For responsibility, that might be the theory but in practice it seems to me that every single leader tries to duck blame. Military, civilian, Republican, Democrat, I don’t think that there was a single major American leader in my lifetime who has taken full responsibility for some crisis.
On continual reform, that’s actually an interesting way to put it. I could rebut it with the argument that too much interference will result in chaos, but I personally feel that the intelligence community never did get enough reform to create a functioning, central, civilian controlled intelligence agency. I’m not sure if I want every president to try to alter the government organizations, but I would like a president to do more with these particular ones.
I don’t deny the political reality of what you say but I still think our expectations for our presidents should be high, even if not often realistic.
By continual reform, I agree that there is a very fine line that separates it from “meddling” or “tinkering” but within reasonable limits, I think the kaizen approach is appropriate for government bureaucracies if we can keep them from creating sub-bureaucracies for continual improvement!
hey all,
quick point of clarification: the post is not intended to be a narrow assault on conservatives, but on hawks of any stripe who have a disproportionate vision of the threat and America’s response.
Indeed, conservative realists are some of the most forthright critics of things like threat inflation and the pursuit of total security at any price.
Well, that begs an obvious question. Why bother?
Again not to put too fine a point on our posts that are often done quickly, but I would modify your point about “hawks” to include “doves” (I realize these are rather “weaselly” terms in that we have not defined them) since some of the same negative fallout can occur when the “disproportionate vision of the threat and America’s response” is a result of the pollyannaish thinking that often characterizes the world view of “doves.”

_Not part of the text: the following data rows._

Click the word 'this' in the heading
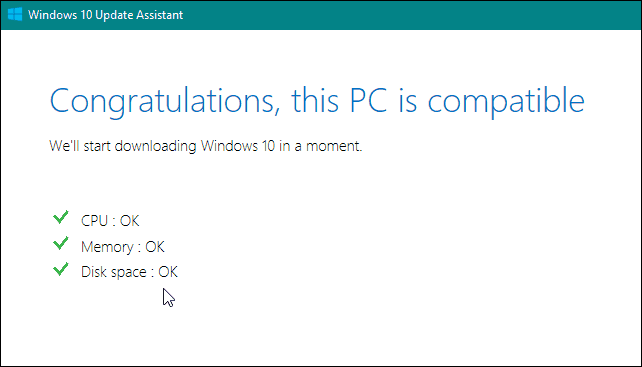The image size is (642, 367). 315,100
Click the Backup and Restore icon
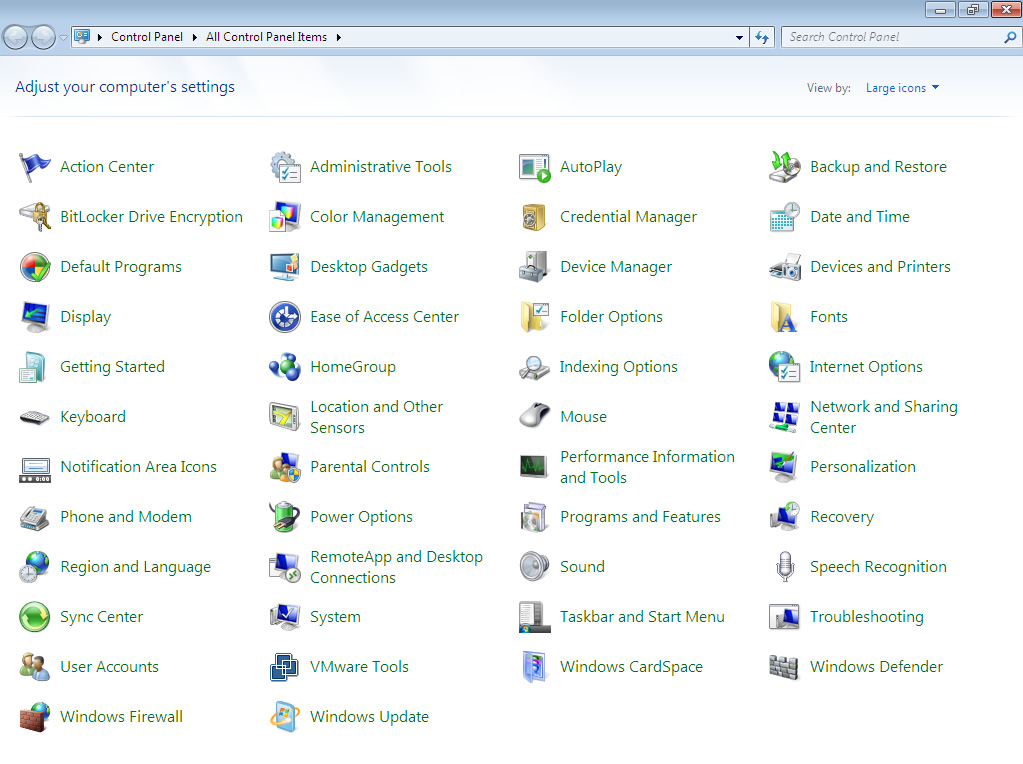The width and height of the screenshot is (1023, 764). coord(785,167)
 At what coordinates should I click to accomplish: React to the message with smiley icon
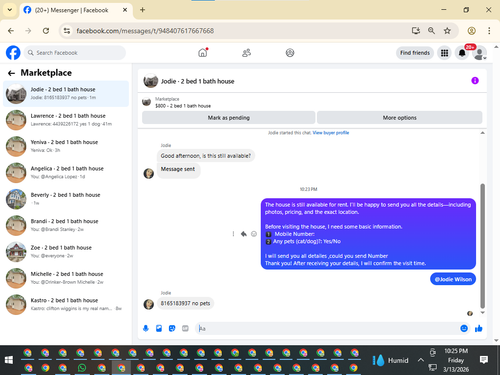(254, 234)
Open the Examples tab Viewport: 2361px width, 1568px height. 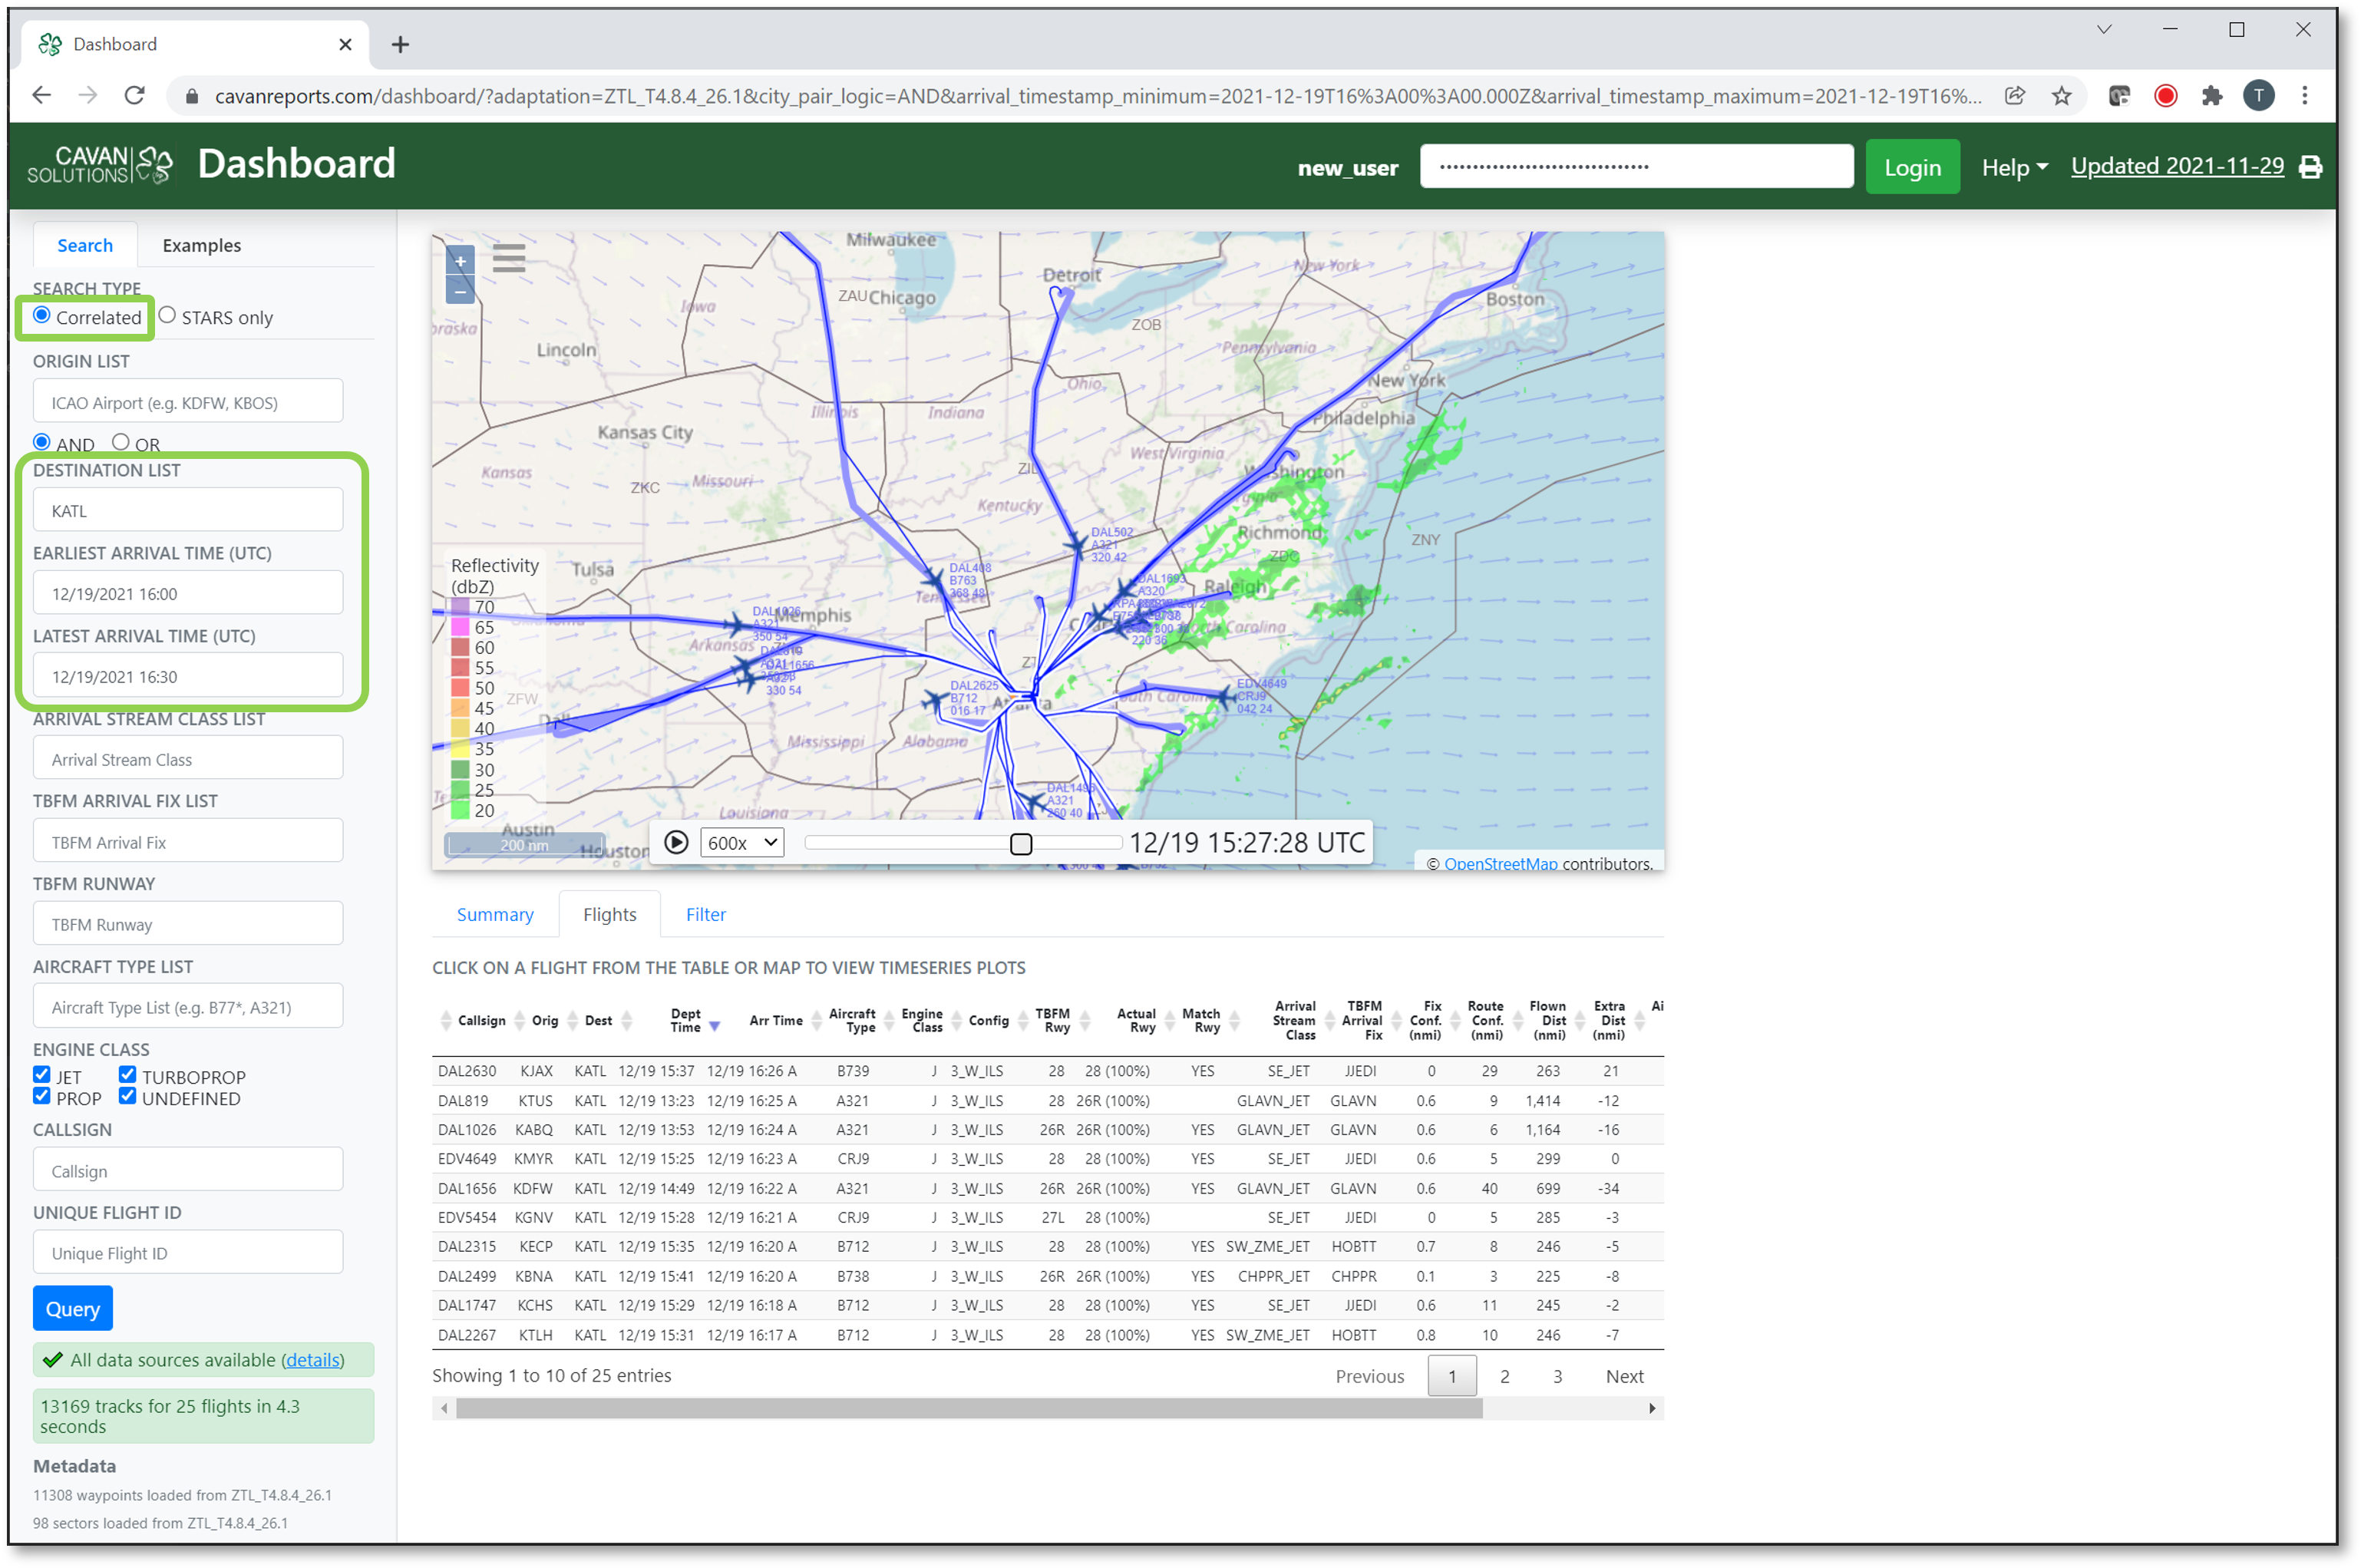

That’s kind of what I was getting at. If the point was to “assault” a group of unnamed people who are crudely assigned one ill-defined label, as if they are all of one view, then what are we to take away from this? That straw men are bad people?
It seems more than sufficient to say that the AQ threat is diminished and responses formulated in reaction to public concern over the pocket-rocket bomber will be of questionable merit. That is what I take away from this piece – and I agree with it. I don’t understand the motivation behind singling out one ill-defined group over another, especially if it is not even clear who they are.
Bogeymen, just like idols, can be all things to all people. Lumping together anyone whom we disagree with under the umbrella of “hawks” is about as useful and productive as calling all our adversaries “terrorists.”
Schmedlap,
it is not a straw man to suggest that there are hawkish public figures, such as Giuliani and Hoffmann, who have a disproportionate vision of the threat and what America’s response should be. Maybe ‘alarmists’ would be a better description. Anyway, it seemed worth a post.
But this kind of blogging exchange gets a bit old, doesn’t it?
“But this kind of blogging exchange gets a bit old, doesn’t it?”
Perhaps, but it nevertheless affords some of us (at least from my American perspective) an opportunity to “vent” outside of the PC-speak that sadly has supplanted a great deal of the true intellectual inquiry and discourse one would expect at institutions of higher learning.
Indeed, AQ can only muster small attacks during these times but they affect and frighten many. And the US government whether led by a Democrat or a Republican must do something to prevent these terroristic attacks. But the question still remains, what should be the most appropriate and effective action?